When a franchisor enforces brand standards with one franchisee but lets similar issues slide with others, a dispute can quickly turn into an argument over “selective enforcement.” In plain English, the franchisee claims the rules are not being applied evenly, so enforcement is unfair. That argument can complicate defaults, terminations, transfers, development schedules, royalty collections, and more. The best way to reduce the risk is to design and follow a consistent, documented enforcement program that is grounded in business reasons rather than personalities or ad hoc decisions.
This article explains what “selective enforcement” means in the franchise context, why inconsistent enforcement can undermine a case, and practical steps franchisors can take to promote consistency, strengthen the record, and reduce litigation risk. Laws vary by state and by contract. The guidance below is general and focused on operational steps franchisors can control. For related guidance, see How do I manage a "Franchise Advisory Council" (FAC) without losing control?.
What “Selective Enforcement” Means in Franchising
Selective enforcement occurs when a franchisor is perceived to enforce certain contractual obligations or brand standards against some franchisees but not others without a clear, documented, business-based reason. The franchisee on the receiving end may argue that enforcement is arbitrary, retaliatory, or inconsistent with past practices, and that it should therefore be limited, delayed, or denied. For related guidance, see Can a franchisee form an "Independent Association" to sue me?.
In the franchise context, selective-enforcement allegations often hinge on three questions:
- Similarity: Are the violations or circumstances across franchisees meaningfully similar?
- Consistency: Has the franchisor applied comparable enforcement steps and timelines across those similar situations?
- Justification: If treatment differs, is there a clear, contemporaneous, business justification recorded in the file?
Franchisees may raise the argument in court, in arbitration, or as leverage in negotiations. Even if the contract gives broad enforcement rights, the practical reality is that inconsistent application can create litigation risk. The most effective response is not a clever legal phrase; it is a well-built, well-documented enforcement framework.
Where the Defense Commonly Arises: Defaults, Terminations, Transfers, and Standard Compliance
Selective-enforcement allegations can surface in many parts of a franchise relationship. Common flashpoints include:
- Operational audits and inspections: If some locations receive repeated warnings and others face immediate default notices for the same deficiencies, expect questions.
- Royalty, ad fund, and fee delinquencies: Uneven handling of late payments—such as granting long grace periods to one operator but accelerating action against another—can be used to argue inconsistency.
- Brand standard deviations: Menu, product quality, cleanliness, hours, and approved-vendor rules often lead to claims that others were allowed to deviate without consequence.
- Development schedules and openings: Extensions on build-out or remodel timelines for some franchisees can raise fairness issues if other owners are held to original dates without explanation.
- Transfers and renewals: If the franchisor approves transfers with certain financial conditions for one franchisee but denies another in comparable condition, the decision should be supported by documented, objective differences.
- Territory encroachment or new channels: Launching new channels or authorizing nearby locations without a clear policy can trigger allegations that the franchisor picks winners and losers.
Why Inconsistent Enforcement Creates Legal Risk
Inconsistent enforcement gives franchisees arguments that can slow or derail a case.
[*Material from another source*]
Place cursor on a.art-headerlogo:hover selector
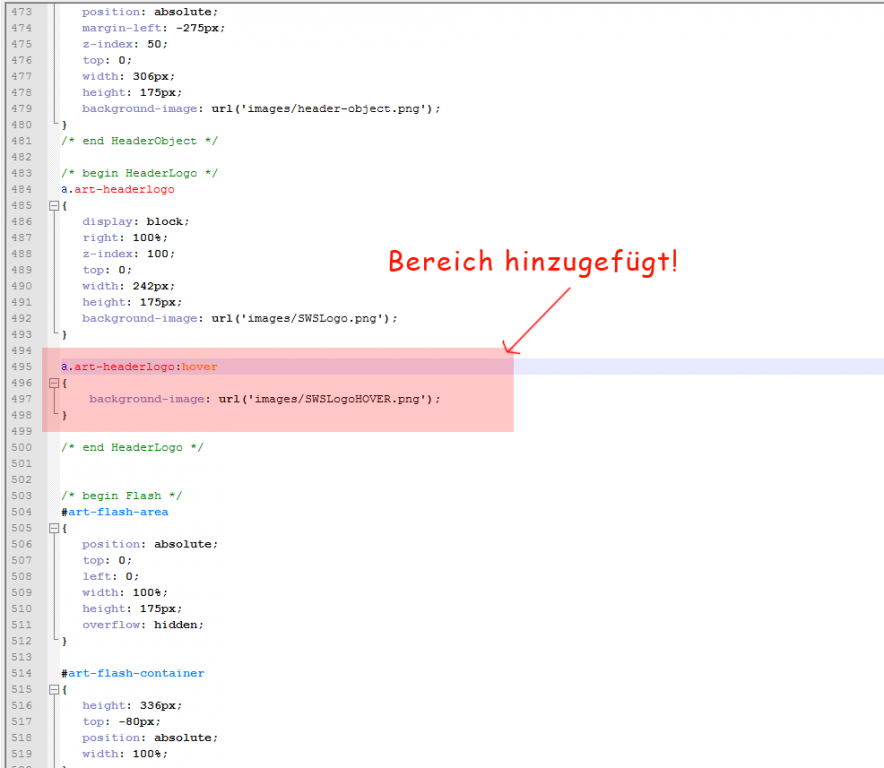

While the contract may provide meaningful rights, courts and arbitrators often examine patterns, communications, and fairness. Gaps in documentation or a history of ad hoc decisions can make it harder to demonstrate that the franchisor acted for legitimate brand and system reasons. Laws vary by state, and different jurisdictions take different approaches to these issues, but a pattern of inconsistency can create avoidable risk almost anywhere.
Beyond the courtroom, inconsistent enforcement can have system-wide effects:
- Brand dilution: Uneven standards confuse customers and weaken brand equity.
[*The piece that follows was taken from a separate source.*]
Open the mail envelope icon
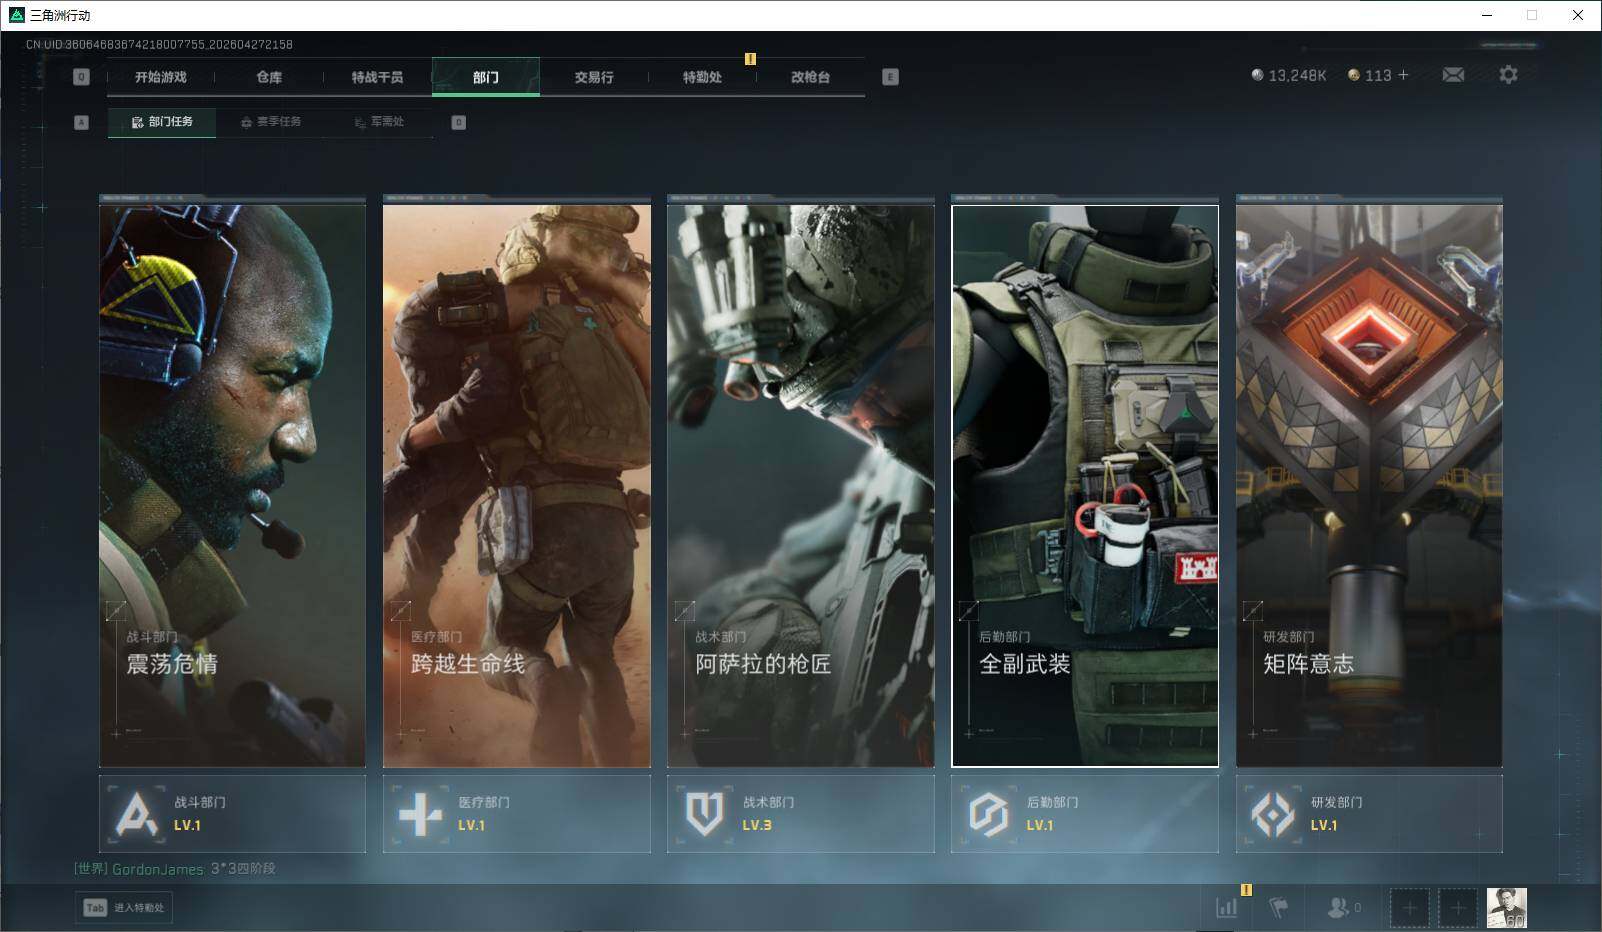 (x=1453, y=75)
- Franchisee relations: Perceived favoritism undermines trust and compliance.
- Operational drag: Re-litigating “why me, not them” consumes leadership time and resources.
The solution is not zero discretion. It is captured discretion—guided by written policies, applied through training, and documented every time an exception is made.
Building a Consistent Enforcement Framework: Policies, Training, and a Graduated Response Matrix
A practical framework helps frontline teams act consistently, gives decision-makers clear guardrails, and creates a record that can be defended. Consider these building blocks:
1) Core enforcement policy
- Define objectives: Protect the brand, ensure safety and quality, promote fair competition within the system, and sustain unit-level economics.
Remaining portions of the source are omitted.